Mila World Modeling Workshop: wrap-up
What if large language models had eyes, ears, and other sensors that let them perceive the real world? What kind of internal representation would they build? Could such systems become fully autonomous, and what scientific and technical breakthroughs would it take to get there?
These questions shaped the Workshop on World Modeling, co-hosted by Mila and Lambda, a gathering dedicated to advancing the next generation of intelligent systems. Explore the full workshop: https://world-model-mila.github.io/
Mila is a premier AI research institute founded in 1993 by Turing Award winner Yoshua Bengio. Its mission is to push the boundaries of machine learning through rigorous, foundational research and interdisciplinary collaboration.
Lambda supported the workshop through both funding and scientific contributions. The event brought together researchers from across AI and machine learning to tackle one of the field's most ambitious challenges: building systems that can model and understand the world. Keynote speakers included Yoshua Bengio, Yann LeCun, Juergen Schmidhuber, Shirley Ho, Sherry Yang, and Lambda's own Amir Zadeh.
Lambda's Amir Zadeh presenting at Mila World Modeling Workshop, 2026
Yoshua emphasized the importance of safety and autonomy, raising critical questions about alignment and control as AI systems become more capable and integrated into real-world settings.
Yann and Shirley focused on the technical challenges ahead—scalable architectures, representation learning, multimodal integration, and the computational foundations required to build robust world models.
Juergen and Amir addressed infrastructure and long-term strategy. Juergen reflected on lessons learned from decades of machine learning research and how those insights can guide the path toward general world models. Amir emphasized the importance of high-quality data, simulation environments, and the ability to solve real-world multimodal problems as essential stepping stones.
Sherry advocated for a polymathic world model, grounded in scientific reasoning. In this view, world models should not merely capture correlations, but integrate structured knowledge from disciplines such as physics and other sciences to build deeper, causal representations of reality.
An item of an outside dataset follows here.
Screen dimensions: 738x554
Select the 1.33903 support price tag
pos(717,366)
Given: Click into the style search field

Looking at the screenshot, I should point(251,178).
The workshop accepted 50 papers, including 7 oral presentations. Contributions spanned video modeling, AI for science, multimodal learning, large language models, and JEPA-based approaches.
Among the highlights: Tal Daniel, a collaborator from Carnegie Mellon University, presented joint work with Lambda titled "World Modeling using Latent Particle Models." The paper was accepted by ICLR as an oral presentation, placing it in the top 1.18% of submissions.
Read the paper: https://taldatech.github.io/lpwm-web/
The Workshop on World Modeling underscored both the promise and complexity of building AI systems that can perceive, reason about, and act in the real world, and Lambda was glad to partner with Mila to advance this work and contribute to the foundations of what comes next.